AA: The first film I saw, Ghazl el-banat / The Razor's Edge (Lebanon 1985) by Jocelyne Saab (1948–2019), took my breath away and became my favourite at the 2025 Il Cinema Ritrovato.

We saw the original version, lovingly restored this year. The movie is colour-driven and image-driven, and a mesmerizing quality of colour temperatures has been impressively preserved in the restoration.

The genius loci is overwhelming. A high intensity of presence is established instantly and sustained all through the story of the young girl Samar (Hala Bassam) in transition from childhood to womanhood, a refugee from Southern Lebanon, growing up in Beirut in the shadow of the war.

Her main bond is with the artist Karim (Jacques Weber). It is not a physical love story, but a profound tale of a meeting of souls. Art is all important, from Egyptian movies to the theatre, from fine arts to the performances of an old musician. 

The soundtrack is enchanting, inseparable from the sound of the city. The music ranges from the indigenous to European classics, including Carmen by Bizet and Don Giovanni by Mozart.

Jocelyne Saab finds an original and personal approach to imagery. The mise-en-scène is constantly inventive, the approach that of imagist poetry. Memorable images include the lighthouse with the thousand mirrors of the Fresnel lens and the roof terrace. We witness the war as theatre and the theatre as war.

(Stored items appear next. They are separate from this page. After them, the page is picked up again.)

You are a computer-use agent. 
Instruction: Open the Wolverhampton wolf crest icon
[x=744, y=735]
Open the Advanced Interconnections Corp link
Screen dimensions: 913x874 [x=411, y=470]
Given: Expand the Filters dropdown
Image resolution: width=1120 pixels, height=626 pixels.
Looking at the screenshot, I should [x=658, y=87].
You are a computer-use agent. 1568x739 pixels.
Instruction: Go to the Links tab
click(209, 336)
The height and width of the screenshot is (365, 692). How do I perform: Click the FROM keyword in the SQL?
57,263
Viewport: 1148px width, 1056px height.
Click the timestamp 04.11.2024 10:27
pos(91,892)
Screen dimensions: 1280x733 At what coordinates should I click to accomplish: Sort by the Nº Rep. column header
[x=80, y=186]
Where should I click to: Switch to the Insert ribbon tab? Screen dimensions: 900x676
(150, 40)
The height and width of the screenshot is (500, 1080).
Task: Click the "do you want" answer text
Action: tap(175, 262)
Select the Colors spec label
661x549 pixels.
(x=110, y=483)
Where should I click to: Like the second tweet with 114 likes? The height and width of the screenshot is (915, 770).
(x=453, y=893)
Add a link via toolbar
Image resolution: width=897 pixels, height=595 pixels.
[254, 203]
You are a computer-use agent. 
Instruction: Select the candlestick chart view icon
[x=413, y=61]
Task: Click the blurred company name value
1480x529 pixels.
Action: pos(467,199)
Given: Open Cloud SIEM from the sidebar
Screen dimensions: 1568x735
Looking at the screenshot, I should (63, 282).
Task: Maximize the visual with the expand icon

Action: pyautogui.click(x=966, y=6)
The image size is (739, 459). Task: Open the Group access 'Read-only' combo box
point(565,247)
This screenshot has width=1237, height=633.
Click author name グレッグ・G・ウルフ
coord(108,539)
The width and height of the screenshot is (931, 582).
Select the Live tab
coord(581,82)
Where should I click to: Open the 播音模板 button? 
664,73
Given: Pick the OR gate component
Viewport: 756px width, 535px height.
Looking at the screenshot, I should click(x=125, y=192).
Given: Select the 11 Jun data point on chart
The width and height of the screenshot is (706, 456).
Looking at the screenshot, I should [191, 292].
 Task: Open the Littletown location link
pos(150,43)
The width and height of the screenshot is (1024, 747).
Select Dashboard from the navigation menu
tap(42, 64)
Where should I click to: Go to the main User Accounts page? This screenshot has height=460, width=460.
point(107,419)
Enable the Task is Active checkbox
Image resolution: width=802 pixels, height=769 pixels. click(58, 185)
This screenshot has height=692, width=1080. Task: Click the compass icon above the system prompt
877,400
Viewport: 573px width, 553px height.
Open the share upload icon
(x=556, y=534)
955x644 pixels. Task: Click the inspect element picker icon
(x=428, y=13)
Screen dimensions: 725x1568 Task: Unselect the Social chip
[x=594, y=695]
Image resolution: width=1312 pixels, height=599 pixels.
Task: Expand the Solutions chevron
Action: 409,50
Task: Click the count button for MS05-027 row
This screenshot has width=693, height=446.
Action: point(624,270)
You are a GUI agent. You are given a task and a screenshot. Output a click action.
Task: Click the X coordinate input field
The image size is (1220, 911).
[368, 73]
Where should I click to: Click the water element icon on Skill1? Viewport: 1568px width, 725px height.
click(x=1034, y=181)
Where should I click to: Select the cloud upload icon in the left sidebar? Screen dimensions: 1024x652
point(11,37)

Ghazl el-banat is both epic and lyrical. From realism is but a step to surrealism. Jocelyne Saab is never escapist. The film is art-driven, and art is a way to transcend the atrocity of the war. Art elevates. Our spirit runs high while our physical presence is near horror and death. Bullets hit Karim for one last fatal time. Why has the day turned into night?

We are left with an all-encompassing sense of miraculous intensity. It is the spirit of a people who will never perish.